Conclusion: Long live the Queen and her kingdom.
This episode had an interesting theme running through it, a theme of Queens and women of note in royalty or leadership. The only woman in that position not addressed in this episode was Lagertha (Kathryn Winnick) and I deeply missed her presence. Still, it was interesting getting a glimpse of the highlighted women in power, all captives in some way. The Queen Kwenthrith quite literally was held captive in a tower. Judith and Princess Gisla are both held captive by a marriage they did not desire. Helga is held captive by her circumstances in life and association to man that is now shunned amongst her people. Finally, Queen Aslaug enjoys her high status and role as a ruler in Kattegat but lately her wishes seem to lean more towards a solo rulership or at the very least, lifting up her sons to the seat of king.

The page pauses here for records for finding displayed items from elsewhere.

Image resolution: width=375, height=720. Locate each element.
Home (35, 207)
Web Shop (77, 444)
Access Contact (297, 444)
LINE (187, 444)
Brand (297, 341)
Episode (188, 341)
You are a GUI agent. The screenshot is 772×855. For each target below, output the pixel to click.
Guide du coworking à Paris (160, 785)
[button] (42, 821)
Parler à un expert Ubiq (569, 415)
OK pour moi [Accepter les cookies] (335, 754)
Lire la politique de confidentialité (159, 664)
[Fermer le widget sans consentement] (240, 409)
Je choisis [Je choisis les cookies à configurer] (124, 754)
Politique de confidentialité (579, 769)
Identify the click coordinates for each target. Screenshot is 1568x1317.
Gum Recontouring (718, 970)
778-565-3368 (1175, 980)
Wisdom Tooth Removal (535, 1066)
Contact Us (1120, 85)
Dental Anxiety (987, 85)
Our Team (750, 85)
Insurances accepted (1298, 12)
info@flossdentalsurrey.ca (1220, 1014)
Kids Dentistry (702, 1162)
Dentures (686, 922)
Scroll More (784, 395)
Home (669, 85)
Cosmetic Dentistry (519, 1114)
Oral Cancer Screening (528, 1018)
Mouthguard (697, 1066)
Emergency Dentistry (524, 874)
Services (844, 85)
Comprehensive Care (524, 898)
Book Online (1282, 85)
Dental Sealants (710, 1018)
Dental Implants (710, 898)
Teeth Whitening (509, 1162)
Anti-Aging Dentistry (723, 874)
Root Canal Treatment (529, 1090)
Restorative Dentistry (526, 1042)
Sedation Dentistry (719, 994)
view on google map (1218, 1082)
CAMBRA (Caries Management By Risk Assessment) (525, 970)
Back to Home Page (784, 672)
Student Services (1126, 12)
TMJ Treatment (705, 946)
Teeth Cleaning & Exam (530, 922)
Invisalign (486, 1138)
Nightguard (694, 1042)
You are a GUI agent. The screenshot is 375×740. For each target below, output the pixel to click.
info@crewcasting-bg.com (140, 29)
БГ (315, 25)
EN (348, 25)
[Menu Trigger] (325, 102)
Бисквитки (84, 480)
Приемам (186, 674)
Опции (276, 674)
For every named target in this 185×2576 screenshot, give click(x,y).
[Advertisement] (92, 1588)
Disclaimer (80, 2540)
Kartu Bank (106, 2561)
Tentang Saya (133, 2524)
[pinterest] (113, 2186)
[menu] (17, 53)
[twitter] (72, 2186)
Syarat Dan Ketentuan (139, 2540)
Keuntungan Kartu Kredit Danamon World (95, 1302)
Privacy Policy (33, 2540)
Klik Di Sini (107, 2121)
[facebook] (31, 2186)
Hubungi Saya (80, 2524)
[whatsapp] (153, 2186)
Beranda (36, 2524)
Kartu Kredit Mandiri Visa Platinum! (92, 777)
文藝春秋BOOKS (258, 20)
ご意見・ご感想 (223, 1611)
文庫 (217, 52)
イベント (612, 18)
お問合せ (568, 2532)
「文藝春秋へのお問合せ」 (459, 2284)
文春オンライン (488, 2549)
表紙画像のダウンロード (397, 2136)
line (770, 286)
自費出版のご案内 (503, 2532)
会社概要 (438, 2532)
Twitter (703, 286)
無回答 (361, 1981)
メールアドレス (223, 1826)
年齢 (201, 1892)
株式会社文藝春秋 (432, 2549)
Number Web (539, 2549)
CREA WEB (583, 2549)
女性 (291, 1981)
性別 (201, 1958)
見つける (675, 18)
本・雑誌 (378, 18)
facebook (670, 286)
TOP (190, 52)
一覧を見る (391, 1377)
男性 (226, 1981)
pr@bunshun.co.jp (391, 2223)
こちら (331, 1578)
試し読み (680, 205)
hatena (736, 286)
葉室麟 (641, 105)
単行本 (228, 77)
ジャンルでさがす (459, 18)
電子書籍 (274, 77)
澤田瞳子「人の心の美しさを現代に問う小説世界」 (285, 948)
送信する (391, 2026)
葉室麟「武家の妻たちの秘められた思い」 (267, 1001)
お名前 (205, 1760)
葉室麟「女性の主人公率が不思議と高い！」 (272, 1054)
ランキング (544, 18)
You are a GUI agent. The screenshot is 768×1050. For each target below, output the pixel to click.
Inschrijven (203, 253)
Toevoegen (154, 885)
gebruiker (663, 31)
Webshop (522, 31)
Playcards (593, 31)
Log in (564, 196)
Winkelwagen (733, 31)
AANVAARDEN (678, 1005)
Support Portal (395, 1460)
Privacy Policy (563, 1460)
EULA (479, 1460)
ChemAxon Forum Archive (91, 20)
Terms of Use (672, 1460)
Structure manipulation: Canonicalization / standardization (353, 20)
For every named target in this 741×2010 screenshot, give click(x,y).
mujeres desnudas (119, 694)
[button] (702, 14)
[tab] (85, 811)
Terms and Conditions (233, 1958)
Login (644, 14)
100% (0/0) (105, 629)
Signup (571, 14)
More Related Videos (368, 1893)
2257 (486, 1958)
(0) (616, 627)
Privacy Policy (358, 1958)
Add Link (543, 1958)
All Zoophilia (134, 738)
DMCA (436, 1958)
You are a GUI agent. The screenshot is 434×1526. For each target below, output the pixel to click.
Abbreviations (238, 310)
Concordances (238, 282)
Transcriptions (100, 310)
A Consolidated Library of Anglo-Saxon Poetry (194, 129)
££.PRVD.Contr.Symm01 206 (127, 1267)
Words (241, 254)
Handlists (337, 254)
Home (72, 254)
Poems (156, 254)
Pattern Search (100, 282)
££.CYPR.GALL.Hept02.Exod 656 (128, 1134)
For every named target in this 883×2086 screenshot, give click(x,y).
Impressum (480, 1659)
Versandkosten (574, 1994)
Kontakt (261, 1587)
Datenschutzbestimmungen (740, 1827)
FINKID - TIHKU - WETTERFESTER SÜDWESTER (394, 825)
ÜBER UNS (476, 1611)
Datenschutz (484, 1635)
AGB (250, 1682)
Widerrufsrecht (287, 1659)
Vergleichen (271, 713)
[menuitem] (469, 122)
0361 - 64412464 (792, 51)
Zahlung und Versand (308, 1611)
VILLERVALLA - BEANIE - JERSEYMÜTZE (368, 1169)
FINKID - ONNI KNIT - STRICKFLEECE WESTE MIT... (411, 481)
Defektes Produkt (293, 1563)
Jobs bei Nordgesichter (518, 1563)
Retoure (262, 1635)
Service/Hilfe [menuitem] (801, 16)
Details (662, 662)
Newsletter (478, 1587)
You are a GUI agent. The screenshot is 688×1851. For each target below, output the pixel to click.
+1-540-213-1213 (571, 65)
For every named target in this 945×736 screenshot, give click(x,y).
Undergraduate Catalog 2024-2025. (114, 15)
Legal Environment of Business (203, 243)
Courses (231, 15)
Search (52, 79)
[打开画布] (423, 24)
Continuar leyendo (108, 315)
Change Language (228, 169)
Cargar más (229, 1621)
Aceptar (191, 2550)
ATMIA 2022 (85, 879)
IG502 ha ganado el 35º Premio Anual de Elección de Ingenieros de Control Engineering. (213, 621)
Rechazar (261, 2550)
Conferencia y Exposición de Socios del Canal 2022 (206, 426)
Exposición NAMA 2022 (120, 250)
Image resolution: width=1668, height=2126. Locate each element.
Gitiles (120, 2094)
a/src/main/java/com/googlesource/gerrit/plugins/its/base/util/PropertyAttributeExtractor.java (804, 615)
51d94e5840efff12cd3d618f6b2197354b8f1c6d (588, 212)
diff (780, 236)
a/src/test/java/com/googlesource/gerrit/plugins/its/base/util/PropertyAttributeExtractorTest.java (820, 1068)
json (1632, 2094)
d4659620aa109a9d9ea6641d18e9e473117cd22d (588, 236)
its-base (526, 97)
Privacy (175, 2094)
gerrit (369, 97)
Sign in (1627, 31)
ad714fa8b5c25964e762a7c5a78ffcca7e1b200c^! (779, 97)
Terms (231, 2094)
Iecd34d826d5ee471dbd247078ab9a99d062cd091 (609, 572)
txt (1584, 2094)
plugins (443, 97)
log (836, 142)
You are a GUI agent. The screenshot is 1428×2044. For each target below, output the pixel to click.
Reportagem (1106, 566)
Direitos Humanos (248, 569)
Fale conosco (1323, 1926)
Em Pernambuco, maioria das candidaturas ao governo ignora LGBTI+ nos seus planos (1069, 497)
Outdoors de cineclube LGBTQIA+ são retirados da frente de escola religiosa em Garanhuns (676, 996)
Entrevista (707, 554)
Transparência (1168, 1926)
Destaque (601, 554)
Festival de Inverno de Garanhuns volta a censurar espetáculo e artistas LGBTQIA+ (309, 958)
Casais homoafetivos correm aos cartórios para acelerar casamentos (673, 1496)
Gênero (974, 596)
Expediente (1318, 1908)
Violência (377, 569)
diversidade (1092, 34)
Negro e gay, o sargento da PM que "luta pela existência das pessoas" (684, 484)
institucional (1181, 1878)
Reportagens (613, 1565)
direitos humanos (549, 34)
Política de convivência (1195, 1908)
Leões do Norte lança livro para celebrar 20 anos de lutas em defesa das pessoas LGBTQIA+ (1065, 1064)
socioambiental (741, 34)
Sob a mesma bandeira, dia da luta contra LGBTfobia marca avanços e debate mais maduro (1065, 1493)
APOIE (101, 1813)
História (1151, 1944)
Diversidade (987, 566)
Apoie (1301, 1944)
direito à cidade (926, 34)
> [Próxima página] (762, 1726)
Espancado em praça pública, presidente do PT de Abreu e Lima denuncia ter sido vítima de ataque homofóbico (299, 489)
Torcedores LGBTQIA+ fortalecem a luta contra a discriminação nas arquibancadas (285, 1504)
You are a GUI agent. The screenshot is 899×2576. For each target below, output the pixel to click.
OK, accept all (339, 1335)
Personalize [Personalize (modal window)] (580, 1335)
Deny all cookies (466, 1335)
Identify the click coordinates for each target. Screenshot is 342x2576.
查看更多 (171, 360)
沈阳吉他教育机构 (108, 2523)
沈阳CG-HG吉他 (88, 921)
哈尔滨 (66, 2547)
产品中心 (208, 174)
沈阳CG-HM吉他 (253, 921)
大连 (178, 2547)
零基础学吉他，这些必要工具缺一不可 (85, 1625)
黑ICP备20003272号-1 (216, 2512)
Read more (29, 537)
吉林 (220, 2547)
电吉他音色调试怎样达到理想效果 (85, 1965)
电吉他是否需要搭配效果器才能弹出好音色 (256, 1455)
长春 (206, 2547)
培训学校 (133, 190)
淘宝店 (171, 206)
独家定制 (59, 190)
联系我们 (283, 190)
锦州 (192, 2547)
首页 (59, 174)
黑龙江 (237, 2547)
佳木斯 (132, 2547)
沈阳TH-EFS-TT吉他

The colliding plots were a little hard to follow in this one. In a way, not much was going on in each storyline addressed, yet there was a ton of things happening upon the screen. For me, there was a little too much filler in the chase scenes, battle scenes, and the odd scenes of Bjorn wandering the wilderness. Not much information was given in this one to further the plot and if there were not a few major points such as Floki’s daughter dying and Floki escaping and being recaptured, the entire thing could have been glossed over without having to show any of it. Still, the editing and directing was beautiful and the camerawork and locations shot were beautiful as usual. This episode was more a focal point for cinematography rather than for the script or plot.
Hopefully, next episode will give us more a storyline rather than a romp in the woods and a drawn out battle. For me, I’m hoping to see more of Rollo and his humorous attempts in becoming a true Parisian noble. Also, I’m eager to catch up on Lagertha and how she is fairing with her new shared lands and power.
Questions, Comments & Concerns
- How will Helga survive on her after the death of her daughter and the punishment of her husband, Floki?
- Will Queen Aslaug take her low-key plotting of taking over the kingdom into high-key plotting?
- Will Princess Judith take another monk as a lover, even without knowing that Athelstan is dead?
- Will Rollo ever realize that most of the citizens of Frankia are using him and once his knowledge is imparted on how to defend themselves against his people, that he will be useless and disposable?
- How does Count Odo manage to continue to be so freaking creepy???
- Will Bjorn manage to keep his wits and his life in the bitter cold of the wilderness?